_Provided records_.
--- START ---
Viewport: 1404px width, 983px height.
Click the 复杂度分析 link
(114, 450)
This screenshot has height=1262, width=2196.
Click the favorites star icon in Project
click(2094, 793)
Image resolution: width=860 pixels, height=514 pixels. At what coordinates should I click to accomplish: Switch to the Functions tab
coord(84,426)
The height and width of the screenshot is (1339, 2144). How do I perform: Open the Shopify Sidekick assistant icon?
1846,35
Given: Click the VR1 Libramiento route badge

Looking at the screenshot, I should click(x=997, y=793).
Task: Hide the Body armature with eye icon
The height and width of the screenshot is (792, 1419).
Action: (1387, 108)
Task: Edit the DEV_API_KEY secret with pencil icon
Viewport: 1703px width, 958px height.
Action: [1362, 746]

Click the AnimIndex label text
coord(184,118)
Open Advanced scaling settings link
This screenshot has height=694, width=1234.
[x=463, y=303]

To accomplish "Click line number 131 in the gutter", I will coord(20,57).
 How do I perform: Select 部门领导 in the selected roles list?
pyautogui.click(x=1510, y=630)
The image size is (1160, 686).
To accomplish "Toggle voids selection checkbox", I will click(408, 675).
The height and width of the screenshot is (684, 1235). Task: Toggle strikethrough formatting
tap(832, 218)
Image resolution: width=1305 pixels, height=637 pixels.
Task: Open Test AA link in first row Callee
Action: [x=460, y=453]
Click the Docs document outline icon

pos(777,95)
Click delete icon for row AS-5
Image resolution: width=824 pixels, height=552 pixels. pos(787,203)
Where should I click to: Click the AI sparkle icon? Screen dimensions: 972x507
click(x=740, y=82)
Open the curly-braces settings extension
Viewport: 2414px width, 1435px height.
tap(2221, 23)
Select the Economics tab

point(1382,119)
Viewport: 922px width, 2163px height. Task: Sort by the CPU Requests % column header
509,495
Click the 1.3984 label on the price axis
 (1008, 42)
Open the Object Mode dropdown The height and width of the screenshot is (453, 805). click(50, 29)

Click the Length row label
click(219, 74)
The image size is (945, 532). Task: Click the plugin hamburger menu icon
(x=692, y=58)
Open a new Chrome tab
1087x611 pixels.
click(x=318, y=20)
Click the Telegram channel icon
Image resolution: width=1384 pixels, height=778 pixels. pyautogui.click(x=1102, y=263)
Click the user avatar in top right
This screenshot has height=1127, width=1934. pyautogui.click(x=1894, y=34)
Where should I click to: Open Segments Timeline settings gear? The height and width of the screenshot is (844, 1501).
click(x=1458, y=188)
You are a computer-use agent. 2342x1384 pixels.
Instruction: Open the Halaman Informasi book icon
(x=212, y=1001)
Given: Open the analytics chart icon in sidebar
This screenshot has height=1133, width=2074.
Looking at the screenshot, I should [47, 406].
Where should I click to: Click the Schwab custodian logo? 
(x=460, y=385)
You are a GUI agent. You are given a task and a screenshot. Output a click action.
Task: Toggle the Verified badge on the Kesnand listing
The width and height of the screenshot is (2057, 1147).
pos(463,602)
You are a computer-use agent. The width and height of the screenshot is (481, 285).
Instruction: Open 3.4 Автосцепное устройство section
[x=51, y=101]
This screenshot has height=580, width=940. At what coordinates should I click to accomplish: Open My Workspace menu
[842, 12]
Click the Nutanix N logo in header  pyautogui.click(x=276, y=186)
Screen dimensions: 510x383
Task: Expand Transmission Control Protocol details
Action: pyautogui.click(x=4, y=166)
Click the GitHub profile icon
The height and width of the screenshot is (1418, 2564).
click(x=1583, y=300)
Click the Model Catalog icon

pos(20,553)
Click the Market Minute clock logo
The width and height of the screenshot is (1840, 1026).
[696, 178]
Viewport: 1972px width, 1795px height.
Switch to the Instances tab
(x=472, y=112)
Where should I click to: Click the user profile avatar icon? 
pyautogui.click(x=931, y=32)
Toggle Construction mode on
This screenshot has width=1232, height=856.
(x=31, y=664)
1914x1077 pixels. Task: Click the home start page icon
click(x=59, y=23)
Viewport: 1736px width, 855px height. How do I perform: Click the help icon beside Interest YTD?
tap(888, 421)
--- END ---
_Task objective_.
What you write must match the records above line for line.

_Solution_.
Viewport: 1404px width, 983px height.
Click the 复杂度分析 link
(114, 450)
This screenshot has height=1262, width=2196.
Click the favorites star icon in Project
click(2094, 793)
Image resolution: width=860 pixels, height=514 pixels. At what coordinates should I click to accomplish: Switch to the Functions tab
coord(84,426)
The height and width of the screenshot is (1339, 2144). How do I perform: Open the Shopify Sidekick assistant icon?
1846,35
Given: Click the VR1 Libramiento route badge

Looking at the screenshot, I should click(x=997, y=793).
Task: Hide the Body armature with eye icon
The height and width of the screenshot is (792, 1419).
Action: (1387, 108)
Task: Edit the DEV_API_KEY secret with pencil icon
Viewport: 1703px width, 958px height.
Action: [1362, 746]

Click the AnimIndex label text
coord(184,118)
Open Advanced scaling settings link
This screenshot has height=694, width=1234.
[x=463, y=303]

To accomplish "Click line number 131 in the gutter", I will coord(20,57).
 How do I perform: Select 部门领导 in the selected roles list?
pyautogui.click(x=1510, y=630)
The image size is (1160, 686).
To accomplish "Toggle voids selection checkbox", I will click(408, 675).
The height and width of the screenshot is (684, 1235). Task: Toggle strikethrough formatting
tap(832, 218)
Image resolution: width=1305 pixels, height=637 pixels.
Task: Open Test AA link in first row Callee
Action: [x=460, y=453]
Click the Docs document outline icon

pos(777,95)
Click delete icon for row AS-5
Image resolution: width=824 pixels, height=552 pixels. pos(787,203)
Where should I click to: Click the AI sparkle icon? Screen dimensions: 972x507
click(x=740, y=82)
Open the curly-braces settings extension
Viewport: 2414px width, 1435px height.
tap(2221, 23)
Select the Economics tab

point(1382,119)
Viewport: 922px width, 2163px height. Task: Sort by the CPU Requests % column header
509,495
Click the 1.3984 label on the price axis
 (1008, 42)
Open the Object Mode dropdown The height and width of the screenshot is (453, 805). click(50, 29)

Click the Length row label
click(219, 74)
The image size is (945, 532). Task: Click the plugin hamburger menu icon
(x=692, y=58)
Open a new Chrome tab
1087x611 pixels.
click(x=318, y=20)
Click the Telegram channel icon
Image resolution: width=1384 pixels, height=778 pixels. pyautogui.click(x=1102, y=263)
Click the user avatar in top right
This screenshot has height=1127, width=1934. pyautogui.click(x=1894, y=34)
Where should I click to: Open Segments Timeline settings gear? The height and width of the screenshot is (844, 1501).
click(x=1458, y=188)
You are a computer-use agent. 2342x1384 pixels.
Instruction: Open the Halaman Informasi book icon
(x=212, y=1001)
Given: Open the analytics chart icon in sidebar
This screenshot has height=1133, width=2074.
Looking at the screenshot, I should [47, 406].
Where should I click to: Click the Schwab custodian logo? 
(x=460, y=385)
You are a GUI agent. You are given a task and a screenshot. Output a click action.
Task: Toggle the Verified badge on the Kesnand listing
The width and height of the screenshot is (2057, 1147).
pos(463,602)
You are a computer-use agent. The width and height of the screenshot is (481, 285).
Instruction: Open 3.4 Автосцепное устройство section
[x=51, y=101]
This screenshot has height=580, width=940. At what coordinates should I click to accomplish: Open My Workspace menu
[842, 12]
Click the Nutanix N logo in header  pyautogui.click(x=276, y=186)
Screen dimensions: 510x383
Task: Expand Transmission Control Protocol details
Action: pyautogui.click(x=4, y=166)
Click the GitHub profile icon
The height and width of the screenshot is (1418, 2564).
click(x=1583, y=300)
Click the Model Catalog icon

pos(20,553)
Click the Market Minute clock logo
The width and height of the screenshot is (1840, 1026).
[696, 178]
Viewport: 1972px width, 1795px height.
Switch to the Instances tab
(x=472, y=112)
Where should I click to: Click the user profile avatar icon? 
pyautogui.click(x=931, y=32)
Toggle Construction mode on
This screenshot has width=1232, height=856.
(x=31, y=664)
1914x1077 pixels. Task: Click the home start page icon
click(x=59, y=23)
Viewport: 1736px width, 855px height. How do I perform: Click the help icon beside Interest YTD?
tap(888, 421)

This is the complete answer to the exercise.